→ **WORK INSTRUCTION**
In the data, extract each line that holds the string "button".

[Opening DATA PROVIDED section]

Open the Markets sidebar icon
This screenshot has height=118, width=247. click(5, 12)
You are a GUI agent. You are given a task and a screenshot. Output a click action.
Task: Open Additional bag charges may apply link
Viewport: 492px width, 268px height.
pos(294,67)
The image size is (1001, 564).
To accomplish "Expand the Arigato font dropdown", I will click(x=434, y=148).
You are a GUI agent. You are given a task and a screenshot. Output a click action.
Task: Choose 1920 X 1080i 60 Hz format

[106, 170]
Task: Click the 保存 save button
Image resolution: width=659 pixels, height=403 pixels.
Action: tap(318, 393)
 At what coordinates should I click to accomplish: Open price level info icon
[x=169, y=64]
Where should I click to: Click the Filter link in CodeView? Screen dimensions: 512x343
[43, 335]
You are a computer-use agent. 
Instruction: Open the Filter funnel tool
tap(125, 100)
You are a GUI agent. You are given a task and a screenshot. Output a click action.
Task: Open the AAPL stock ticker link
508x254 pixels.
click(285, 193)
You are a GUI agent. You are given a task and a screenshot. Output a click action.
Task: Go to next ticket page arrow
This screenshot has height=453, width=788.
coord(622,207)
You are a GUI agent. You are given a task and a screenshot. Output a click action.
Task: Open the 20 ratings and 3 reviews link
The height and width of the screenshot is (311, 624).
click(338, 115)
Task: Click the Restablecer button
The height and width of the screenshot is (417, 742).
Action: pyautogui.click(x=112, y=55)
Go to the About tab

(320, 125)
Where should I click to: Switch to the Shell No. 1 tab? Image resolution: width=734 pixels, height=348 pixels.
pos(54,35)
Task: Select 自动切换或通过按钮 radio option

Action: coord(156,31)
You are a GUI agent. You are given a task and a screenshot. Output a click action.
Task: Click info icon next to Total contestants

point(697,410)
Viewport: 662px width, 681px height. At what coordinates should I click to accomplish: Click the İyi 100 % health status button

[Closing DATA PROVIDED section]

→ **YOUR SOLUTION**
Task: Click the 保存 save button
Task: Click the Restablecer button
Viewport: 662px width, 681px height. At what coordinates should I click to accomplish: Click the İyi 100 % health status button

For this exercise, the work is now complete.